Wie viel Elternzeit verträgt die Schweiz?
Für die Suche nach einem mehrheitsfähigen Kompromiss nimmt die Junge Mitte nun Geld in die Hand und gibt eine Umfrage in Auftrag. Die Jungpartei will von der Bevölkerung wissen: Wie viel Elternzeit verträgt die Schweiz? Konkret wolle man rausfinden, welche Vorstellungen und Ansprüche junge Familien heute haben und welche Finanzierungsform am meisten Rückhalt hat, sagt Rüdisüli.
Je nach Resultat will die Junge Mitte dann Partner ins Boot holen. «In erster Linie wollen wir versuchen, das Anliegen national zwischen links und rechts zu deblockieren. Wir sind auch bereit uns über politische Vorstösse einzubringen, wenn nötig auch per Volksinitiative», kündigt Rüdisüli an.
Druck auf Mutterpartei
Die Junge Mitte macht mit ihrem Vorpreschen auch der eigenen Mutterpartei Dampf. Diese hatte sich im Parlament nur schon gegen vier statt zwei Wochen Vaterschaftsurlaub gesträubt. «Die Mitte muss sich bei diesem Thema schneller bewegen», findet Rüdisüli. Gerade als selbsternannte Familienpartei.
Die Jungpartei ist nicht die einzige Akteurin, die eine nationale Elternzeit vorantreiben will – trotz Abstimmungsflop in Zürich. Schon vor zwei Jahren ist eine nationale Volksinitiative für eine Elternzeit angekündigt worden. Und zwar von der Stiftung Public Beta, hinter dem Demokratie-Aktivist Daniel Graf (49) steht, der auch massgeblich für das Zustandekommen des Frontex-Referendums verantwortlich war.
Erster Anlauf floppte
Die Initiative hätte eigentlich bereits 2021 von einer breiten Allianz lanciert werden sollen. Doch weil man sich nicht auf ein bestimmtes Elternzeit-Modell einigen konnte, verlief das Projekt im Sand.
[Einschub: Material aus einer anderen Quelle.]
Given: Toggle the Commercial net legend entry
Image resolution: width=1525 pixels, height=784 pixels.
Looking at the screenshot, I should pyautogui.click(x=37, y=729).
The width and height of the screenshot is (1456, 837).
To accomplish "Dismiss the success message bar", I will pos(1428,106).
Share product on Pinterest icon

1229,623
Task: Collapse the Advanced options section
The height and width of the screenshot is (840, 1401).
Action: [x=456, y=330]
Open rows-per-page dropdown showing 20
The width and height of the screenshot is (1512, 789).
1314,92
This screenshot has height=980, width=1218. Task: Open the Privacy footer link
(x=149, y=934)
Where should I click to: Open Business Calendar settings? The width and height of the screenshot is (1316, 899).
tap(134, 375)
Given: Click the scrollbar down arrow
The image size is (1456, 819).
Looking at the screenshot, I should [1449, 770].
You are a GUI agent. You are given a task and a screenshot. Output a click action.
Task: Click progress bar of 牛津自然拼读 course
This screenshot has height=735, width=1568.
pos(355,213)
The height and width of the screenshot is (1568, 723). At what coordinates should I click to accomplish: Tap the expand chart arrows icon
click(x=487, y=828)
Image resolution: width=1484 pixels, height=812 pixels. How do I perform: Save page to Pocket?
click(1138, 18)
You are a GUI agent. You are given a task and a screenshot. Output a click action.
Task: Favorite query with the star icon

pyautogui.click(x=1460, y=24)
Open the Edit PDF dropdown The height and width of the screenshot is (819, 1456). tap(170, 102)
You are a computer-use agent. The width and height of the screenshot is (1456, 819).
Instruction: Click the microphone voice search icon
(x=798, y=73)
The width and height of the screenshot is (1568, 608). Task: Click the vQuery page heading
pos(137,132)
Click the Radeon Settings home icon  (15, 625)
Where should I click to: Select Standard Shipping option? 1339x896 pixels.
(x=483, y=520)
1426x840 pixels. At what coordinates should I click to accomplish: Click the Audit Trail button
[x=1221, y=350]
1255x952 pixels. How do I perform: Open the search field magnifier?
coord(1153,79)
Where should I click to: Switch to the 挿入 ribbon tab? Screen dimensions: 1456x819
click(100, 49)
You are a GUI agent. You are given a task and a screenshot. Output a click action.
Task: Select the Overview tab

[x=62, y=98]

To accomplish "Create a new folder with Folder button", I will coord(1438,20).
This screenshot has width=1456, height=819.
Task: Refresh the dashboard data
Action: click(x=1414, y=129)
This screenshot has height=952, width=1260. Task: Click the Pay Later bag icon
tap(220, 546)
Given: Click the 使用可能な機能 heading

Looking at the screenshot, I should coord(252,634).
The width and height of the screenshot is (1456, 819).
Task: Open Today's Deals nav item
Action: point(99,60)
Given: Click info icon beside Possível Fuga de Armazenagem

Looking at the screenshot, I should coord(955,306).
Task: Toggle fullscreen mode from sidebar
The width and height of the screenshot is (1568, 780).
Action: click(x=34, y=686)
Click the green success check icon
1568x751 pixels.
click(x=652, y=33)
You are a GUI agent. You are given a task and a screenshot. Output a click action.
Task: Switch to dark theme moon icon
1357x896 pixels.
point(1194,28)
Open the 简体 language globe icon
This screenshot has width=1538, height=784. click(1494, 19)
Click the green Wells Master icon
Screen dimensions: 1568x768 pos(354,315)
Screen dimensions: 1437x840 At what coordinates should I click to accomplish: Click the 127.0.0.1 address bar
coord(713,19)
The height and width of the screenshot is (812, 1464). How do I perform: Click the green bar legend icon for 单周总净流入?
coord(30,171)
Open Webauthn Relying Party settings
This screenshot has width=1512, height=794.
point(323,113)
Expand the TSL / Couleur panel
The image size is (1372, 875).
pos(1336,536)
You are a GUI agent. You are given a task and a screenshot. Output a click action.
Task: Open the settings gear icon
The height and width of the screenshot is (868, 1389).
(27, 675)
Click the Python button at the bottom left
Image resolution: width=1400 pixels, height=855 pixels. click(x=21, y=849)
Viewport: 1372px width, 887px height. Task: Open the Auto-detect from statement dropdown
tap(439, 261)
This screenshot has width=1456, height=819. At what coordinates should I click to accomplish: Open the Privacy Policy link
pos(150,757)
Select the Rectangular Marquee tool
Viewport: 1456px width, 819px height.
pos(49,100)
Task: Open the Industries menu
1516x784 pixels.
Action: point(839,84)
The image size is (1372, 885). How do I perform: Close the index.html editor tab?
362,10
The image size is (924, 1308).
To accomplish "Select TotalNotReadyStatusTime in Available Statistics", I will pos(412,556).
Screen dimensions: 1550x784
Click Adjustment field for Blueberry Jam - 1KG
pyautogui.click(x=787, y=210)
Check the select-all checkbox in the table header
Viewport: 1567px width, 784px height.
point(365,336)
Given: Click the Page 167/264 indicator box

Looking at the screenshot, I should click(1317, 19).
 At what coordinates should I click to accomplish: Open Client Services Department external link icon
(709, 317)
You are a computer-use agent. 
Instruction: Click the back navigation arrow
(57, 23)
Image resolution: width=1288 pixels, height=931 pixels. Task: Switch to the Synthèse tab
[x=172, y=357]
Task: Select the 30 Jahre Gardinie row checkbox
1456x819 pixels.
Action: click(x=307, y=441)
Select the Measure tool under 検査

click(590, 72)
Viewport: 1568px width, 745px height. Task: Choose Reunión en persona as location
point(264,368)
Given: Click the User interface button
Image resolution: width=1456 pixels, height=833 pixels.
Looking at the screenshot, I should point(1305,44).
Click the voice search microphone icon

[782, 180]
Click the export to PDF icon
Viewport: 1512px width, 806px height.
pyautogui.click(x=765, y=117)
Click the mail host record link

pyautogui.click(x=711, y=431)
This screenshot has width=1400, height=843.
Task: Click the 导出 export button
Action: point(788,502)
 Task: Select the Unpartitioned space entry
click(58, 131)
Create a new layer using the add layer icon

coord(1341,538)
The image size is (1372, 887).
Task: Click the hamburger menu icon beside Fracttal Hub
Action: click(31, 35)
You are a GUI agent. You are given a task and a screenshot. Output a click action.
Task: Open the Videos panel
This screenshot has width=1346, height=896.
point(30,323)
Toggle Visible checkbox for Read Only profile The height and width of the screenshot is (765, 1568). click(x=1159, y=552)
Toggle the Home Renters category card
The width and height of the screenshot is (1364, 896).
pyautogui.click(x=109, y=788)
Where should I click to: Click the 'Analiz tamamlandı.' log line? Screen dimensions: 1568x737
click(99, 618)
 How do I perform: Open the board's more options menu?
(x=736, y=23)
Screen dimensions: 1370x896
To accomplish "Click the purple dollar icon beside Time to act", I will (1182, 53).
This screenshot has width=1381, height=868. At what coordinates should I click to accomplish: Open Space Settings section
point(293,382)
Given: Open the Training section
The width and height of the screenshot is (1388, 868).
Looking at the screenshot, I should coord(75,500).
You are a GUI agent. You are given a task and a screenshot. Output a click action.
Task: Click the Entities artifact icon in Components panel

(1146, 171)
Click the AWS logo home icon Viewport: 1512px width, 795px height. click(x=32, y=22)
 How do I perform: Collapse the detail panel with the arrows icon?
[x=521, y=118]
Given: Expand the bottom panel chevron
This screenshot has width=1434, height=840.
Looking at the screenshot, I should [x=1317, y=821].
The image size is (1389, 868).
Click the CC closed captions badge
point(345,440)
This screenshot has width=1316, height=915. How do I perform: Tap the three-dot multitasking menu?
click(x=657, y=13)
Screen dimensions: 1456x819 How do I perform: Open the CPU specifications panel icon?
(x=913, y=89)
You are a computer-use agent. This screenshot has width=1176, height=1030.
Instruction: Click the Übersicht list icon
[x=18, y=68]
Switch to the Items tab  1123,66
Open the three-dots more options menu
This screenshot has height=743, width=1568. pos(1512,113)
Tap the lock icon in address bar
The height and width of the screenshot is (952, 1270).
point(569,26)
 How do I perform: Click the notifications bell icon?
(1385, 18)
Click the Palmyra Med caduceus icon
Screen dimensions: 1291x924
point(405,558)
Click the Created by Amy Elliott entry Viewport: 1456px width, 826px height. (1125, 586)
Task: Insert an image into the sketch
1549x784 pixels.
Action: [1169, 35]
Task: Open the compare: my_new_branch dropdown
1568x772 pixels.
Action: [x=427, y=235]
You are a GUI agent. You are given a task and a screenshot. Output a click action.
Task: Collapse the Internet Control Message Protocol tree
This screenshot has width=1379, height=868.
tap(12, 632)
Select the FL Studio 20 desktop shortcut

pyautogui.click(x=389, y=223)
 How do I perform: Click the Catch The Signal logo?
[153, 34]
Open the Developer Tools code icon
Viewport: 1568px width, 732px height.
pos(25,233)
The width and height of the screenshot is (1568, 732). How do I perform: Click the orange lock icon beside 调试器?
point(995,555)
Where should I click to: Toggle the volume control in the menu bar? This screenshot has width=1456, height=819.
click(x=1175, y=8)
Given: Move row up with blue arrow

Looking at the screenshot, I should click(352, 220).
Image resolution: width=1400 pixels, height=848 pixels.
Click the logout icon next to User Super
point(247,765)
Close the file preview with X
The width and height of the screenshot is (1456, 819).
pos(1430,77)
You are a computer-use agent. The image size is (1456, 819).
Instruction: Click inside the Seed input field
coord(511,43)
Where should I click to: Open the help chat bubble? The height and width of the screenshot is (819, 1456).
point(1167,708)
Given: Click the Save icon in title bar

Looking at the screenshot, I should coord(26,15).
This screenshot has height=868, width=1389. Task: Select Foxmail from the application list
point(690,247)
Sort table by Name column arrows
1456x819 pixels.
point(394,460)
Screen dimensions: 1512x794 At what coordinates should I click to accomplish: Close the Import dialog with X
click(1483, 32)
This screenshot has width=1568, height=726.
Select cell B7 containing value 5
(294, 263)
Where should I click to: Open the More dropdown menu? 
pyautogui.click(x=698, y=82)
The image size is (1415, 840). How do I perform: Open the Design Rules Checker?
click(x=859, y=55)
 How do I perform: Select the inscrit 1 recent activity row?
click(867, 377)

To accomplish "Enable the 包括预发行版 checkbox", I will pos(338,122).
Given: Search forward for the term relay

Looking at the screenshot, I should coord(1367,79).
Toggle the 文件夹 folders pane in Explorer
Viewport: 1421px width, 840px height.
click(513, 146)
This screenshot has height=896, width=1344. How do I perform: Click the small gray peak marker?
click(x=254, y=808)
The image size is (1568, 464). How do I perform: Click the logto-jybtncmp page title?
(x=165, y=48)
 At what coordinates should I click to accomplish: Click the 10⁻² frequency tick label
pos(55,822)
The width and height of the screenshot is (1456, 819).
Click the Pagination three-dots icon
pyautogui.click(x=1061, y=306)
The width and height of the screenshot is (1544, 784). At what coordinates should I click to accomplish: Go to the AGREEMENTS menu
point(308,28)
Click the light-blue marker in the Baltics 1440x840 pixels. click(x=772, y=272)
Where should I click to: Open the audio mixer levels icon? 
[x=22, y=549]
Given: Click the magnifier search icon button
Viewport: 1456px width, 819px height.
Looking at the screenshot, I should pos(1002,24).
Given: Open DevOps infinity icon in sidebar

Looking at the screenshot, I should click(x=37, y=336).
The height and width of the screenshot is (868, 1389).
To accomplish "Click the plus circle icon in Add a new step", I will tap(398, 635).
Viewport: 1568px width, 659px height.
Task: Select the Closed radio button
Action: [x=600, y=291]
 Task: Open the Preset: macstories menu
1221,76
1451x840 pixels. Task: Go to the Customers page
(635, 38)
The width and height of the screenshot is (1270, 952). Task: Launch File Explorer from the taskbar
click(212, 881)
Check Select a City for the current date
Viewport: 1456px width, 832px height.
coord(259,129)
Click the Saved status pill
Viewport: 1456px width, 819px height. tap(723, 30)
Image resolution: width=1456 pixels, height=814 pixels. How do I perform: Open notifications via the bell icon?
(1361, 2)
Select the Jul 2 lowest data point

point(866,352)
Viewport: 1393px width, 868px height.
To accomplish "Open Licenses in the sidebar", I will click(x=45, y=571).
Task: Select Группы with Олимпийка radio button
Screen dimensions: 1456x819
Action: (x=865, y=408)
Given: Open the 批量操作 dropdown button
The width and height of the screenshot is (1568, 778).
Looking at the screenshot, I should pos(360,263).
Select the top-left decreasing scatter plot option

Abgeschrieben sei es damit aber nicht, betont Graf. Für ihn steht zwar fest, dass er den Lead nicht übernimmt. Aber Gespräche seien in Gang und der Wille, gemeinsam vorwärts zu kommen, sei da. «Ich bin sehr zuversichtlich, dass in rund einem Jahr eine breit abgestützte Elternzeit-Initiative starten kann», sagt er.